▸ **What you need to do**
Using the entries that follow, report the number of lines that include the string "plus", without any other text.

▸ **Available data**
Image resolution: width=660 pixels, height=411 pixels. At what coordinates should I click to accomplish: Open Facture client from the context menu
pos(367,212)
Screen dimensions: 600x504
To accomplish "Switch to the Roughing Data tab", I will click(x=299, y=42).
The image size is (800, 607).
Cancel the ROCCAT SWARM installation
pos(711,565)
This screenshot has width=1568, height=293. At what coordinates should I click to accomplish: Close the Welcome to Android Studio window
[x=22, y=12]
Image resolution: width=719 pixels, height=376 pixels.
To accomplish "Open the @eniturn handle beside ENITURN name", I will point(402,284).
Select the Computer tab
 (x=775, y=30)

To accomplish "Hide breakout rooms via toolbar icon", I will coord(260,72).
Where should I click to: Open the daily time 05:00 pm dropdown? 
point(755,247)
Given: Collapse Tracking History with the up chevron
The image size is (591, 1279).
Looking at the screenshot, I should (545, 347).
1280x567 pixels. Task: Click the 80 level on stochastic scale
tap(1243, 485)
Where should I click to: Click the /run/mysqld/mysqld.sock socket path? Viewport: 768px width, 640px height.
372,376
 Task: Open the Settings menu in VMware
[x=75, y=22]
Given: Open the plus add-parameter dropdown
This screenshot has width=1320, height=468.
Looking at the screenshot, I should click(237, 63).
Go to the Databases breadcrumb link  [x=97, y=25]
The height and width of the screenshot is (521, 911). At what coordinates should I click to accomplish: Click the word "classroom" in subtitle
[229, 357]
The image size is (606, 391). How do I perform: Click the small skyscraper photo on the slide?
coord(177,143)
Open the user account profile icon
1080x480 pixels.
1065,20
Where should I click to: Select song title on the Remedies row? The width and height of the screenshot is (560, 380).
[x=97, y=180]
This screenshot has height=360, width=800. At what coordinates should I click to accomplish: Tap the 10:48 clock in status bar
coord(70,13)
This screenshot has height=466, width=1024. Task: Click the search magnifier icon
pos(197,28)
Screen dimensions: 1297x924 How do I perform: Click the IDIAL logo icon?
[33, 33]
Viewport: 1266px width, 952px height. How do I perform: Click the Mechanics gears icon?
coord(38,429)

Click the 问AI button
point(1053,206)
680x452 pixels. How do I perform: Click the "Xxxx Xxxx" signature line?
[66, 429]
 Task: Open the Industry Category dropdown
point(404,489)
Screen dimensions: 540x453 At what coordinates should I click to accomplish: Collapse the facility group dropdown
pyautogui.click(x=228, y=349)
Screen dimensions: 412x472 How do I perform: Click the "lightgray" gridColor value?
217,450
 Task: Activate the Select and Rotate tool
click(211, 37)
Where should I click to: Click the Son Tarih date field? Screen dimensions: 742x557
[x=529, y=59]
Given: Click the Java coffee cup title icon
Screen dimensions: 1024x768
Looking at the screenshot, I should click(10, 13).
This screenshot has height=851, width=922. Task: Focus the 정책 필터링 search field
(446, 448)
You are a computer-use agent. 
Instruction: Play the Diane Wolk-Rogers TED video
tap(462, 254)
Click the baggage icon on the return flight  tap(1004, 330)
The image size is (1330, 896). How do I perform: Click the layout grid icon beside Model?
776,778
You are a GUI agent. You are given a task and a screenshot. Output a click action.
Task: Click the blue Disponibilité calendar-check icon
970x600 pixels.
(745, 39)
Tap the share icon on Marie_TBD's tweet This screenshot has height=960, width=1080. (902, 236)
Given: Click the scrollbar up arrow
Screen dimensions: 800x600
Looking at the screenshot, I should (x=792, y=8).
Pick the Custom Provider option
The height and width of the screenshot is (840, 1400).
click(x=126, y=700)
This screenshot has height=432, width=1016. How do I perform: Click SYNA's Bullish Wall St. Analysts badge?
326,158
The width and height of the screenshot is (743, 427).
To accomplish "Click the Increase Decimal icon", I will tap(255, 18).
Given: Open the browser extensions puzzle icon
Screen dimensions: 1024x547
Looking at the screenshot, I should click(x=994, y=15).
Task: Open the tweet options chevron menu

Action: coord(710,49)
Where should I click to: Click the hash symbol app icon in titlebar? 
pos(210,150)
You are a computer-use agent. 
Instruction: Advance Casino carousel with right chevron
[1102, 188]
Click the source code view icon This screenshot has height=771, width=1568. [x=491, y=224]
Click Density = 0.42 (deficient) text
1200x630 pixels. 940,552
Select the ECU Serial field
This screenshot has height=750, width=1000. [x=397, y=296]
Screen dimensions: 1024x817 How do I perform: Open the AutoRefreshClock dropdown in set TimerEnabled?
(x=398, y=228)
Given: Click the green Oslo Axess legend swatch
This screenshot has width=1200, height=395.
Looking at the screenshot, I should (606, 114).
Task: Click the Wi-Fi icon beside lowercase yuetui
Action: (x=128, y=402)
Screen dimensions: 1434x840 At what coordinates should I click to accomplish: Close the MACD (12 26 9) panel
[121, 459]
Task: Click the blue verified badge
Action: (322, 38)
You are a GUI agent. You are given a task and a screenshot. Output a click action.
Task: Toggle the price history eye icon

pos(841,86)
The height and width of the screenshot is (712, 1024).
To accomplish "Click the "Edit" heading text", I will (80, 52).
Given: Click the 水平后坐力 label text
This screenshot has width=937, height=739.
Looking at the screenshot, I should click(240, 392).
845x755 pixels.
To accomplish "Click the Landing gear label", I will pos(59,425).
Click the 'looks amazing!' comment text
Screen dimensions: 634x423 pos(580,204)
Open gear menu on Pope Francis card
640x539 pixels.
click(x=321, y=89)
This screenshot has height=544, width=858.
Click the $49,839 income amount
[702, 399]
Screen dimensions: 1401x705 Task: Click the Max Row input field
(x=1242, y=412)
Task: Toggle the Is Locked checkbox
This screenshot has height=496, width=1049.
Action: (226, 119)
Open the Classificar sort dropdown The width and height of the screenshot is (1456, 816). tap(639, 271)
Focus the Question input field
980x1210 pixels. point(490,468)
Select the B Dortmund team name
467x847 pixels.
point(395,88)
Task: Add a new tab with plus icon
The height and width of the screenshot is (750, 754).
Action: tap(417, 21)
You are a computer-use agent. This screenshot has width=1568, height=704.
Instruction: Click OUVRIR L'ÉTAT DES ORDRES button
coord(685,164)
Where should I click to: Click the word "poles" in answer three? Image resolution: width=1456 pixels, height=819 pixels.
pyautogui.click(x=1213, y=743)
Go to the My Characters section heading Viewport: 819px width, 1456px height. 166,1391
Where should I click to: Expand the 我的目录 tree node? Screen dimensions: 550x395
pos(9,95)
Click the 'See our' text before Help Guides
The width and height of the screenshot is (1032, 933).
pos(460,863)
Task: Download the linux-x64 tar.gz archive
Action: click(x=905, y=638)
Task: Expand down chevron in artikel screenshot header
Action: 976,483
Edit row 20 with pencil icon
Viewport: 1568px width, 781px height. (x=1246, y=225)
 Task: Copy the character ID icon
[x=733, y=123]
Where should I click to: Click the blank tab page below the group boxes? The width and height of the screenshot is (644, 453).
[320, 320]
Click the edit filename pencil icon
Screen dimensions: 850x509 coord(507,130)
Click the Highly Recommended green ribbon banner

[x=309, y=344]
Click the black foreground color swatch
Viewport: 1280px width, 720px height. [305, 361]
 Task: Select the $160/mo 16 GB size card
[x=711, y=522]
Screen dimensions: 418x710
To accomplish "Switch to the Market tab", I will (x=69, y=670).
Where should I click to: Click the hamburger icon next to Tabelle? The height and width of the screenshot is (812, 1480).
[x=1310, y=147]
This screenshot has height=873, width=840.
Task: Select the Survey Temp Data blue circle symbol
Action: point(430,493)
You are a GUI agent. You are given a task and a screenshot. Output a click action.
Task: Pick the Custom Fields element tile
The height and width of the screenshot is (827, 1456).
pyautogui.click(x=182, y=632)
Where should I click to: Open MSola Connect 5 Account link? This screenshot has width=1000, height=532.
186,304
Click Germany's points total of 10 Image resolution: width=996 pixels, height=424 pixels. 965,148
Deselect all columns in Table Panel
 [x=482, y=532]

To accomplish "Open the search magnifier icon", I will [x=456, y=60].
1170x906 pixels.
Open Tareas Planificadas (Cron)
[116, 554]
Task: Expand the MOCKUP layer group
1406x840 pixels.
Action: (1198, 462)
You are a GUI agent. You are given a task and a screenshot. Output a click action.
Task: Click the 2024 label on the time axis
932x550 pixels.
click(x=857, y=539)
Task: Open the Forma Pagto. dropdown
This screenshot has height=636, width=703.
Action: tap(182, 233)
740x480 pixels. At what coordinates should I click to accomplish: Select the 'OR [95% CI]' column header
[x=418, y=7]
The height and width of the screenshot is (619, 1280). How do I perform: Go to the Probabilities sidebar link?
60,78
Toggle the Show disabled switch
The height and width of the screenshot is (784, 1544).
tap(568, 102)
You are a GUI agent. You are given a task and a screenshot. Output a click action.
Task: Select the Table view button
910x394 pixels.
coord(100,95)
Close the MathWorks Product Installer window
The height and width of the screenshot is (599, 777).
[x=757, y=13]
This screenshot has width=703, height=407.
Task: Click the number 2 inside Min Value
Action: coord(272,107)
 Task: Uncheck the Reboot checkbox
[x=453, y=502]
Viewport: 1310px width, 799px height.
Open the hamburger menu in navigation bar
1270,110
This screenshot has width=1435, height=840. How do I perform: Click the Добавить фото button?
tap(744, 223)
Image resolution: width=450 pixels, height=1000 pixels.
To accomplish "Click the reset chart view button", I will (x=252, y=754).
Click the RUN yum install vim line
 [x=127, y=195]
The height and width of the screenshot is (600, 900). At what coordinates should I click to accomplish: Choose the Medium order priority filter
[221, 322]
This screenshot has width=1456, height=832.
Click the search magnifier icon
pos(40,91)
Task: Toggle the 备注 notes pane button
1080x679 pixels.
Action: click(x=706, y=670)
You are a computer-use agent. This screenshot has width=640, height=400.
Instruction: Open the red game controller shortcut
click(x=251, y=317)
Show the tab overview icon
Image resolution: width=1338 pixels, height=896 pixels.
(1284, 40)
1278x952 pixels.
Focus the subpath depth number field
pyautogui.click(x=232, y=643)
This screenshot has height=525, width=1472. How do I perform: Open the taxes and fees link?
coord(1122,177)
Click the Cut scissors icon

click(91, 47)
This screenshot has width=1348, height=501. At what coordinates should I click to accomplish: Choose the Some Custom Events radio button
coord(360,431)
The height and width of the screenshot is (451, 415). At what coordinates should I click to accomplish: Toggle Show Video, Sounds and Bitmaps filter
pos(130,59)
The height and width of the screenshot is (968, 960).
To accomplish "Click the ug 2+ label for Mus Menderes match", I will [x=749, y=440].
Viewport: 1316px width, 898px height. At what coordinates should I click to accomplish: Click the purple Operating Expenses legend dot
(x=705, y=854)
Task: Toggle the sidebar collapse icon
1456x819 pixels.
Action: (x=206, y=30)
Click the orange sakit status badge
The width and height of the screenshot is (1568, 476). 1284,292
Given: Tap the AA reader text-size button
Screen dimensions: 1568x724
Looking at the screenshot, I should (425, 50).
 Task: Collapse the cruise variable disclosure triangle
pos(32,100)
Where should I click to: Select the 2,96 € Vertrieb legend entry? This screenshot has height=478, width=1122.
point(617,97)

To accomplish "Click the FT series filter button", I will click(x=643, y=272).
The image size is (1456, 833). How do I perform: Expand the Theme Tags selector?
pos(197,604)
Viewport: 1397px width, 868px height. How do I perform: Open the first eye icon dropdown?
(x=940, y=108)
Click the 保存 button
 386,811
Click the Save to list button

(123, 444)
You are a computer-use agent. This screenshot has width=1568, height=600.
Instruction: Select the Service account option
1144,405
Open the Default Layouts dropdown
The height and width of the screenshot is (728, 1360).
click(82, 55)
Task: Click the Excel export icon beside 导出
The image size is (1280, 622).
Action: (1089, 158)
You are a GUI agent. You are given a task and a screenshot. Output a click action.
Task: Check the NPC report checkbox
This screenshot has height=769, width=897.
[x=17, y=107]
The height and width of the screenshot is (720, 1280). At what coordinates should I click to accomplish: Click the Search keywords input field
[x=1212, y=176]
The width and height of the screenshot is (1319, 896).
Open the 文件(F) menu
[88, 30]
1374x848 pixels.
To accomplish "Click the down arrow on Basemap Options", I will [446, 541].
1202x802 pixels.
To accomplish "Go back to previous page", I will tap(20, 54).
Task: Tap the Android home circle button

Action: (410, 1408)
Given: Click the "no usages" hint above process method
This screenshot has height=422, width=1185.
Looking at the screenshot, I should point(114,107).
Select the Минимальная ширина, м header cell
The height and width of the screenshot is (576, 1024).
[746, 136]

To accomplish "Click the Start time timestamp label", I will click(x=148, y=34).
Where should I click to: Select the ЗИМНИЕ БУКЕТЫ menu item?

▸ **Solution to the problem**
2